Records
....
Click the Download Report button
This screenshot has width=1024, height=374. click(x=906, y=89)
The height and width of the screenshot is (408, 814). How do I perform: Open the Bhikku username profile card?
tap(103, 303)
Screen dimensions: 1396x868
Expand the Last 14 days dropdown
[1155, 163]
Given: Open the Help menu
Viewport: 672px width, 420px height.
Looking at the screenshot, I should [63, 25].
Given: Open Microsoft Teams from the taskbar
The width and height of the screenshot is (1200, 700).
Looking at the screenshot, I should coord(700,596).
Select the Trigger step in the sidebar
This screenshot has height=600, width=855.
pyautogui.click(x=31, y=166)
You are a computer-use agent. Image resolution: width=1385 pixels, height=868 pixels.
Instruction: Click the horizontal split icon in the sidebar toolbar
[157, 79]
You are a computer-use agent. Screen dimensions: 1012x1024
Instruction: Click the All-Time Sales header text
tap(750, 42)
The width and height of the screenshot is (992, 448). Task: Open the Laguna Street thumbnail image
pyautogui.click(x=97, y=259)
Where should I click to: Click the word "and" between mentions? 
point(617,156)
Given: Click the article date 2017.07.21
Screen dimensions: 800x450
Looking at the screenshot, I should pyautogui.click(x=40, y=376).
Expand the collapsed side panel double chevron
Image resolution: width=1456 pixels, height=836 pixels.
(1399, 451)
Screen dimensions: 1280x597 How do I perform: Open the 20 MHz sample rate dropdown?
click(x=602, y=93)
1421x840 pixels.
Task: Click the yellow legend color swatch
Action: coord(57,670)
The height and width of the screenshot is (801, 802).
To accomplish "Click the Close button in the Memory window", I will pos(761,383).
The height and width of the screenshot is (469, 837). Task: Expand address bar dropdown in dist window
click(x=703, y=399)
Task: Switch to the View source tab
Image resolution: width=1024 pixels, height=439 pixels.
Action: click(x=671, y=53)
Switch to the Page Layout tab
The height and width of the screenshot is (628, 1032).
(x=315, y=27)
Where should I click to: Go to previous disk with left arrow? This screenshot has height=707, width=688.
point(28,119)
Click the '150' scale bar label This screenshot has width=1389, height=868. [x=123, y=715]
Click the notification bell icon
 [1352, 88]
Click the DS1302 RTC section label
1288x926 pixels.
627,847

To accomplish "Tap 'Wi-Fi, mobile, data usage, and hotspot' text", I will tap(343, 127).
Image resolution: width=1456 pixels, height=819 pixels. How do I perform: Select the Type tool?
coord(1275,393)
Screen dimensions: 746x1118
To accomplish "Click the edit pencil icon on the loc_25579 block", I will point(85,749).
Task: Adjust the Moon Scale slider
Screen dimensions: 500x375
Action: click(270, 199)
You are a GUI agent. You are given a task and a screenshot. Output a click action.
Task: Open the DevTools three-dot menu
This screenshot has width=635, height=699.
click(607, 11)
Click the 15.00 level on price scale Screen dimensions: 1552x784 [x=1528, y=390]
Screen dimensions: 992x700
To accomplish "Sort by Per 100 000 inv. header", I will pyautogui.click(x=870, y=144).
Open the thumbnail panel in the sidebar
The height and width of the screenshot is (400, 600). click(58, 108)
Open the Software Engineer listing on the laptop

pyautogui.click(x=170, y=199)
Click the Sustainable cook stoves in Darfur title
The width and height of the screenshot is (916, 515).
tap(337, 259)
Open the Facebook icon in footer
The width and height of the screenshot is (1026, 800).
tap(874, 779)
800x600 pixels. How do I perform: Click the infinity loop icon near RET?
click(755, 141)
....
**Instruction**
Convert the stretch of data from the line containing "Click the DS1302 RTC section label" through the line containing "coord(1275,393)" into a numbered list, leaving out blank lines.

**Problem solution**
1. Click the DS1302 RTC section label
2. 1288x926 pixels.
3. 627,847
4. To accomplish "Tap 'Wi-Fi, mobile, data usage, and hotspot' text", I will tap(343, 127).
5. Image resolution: width=1456 pixels, height=819 pixels. How do I perform: Select the Type tool?
6. coord(1275,393)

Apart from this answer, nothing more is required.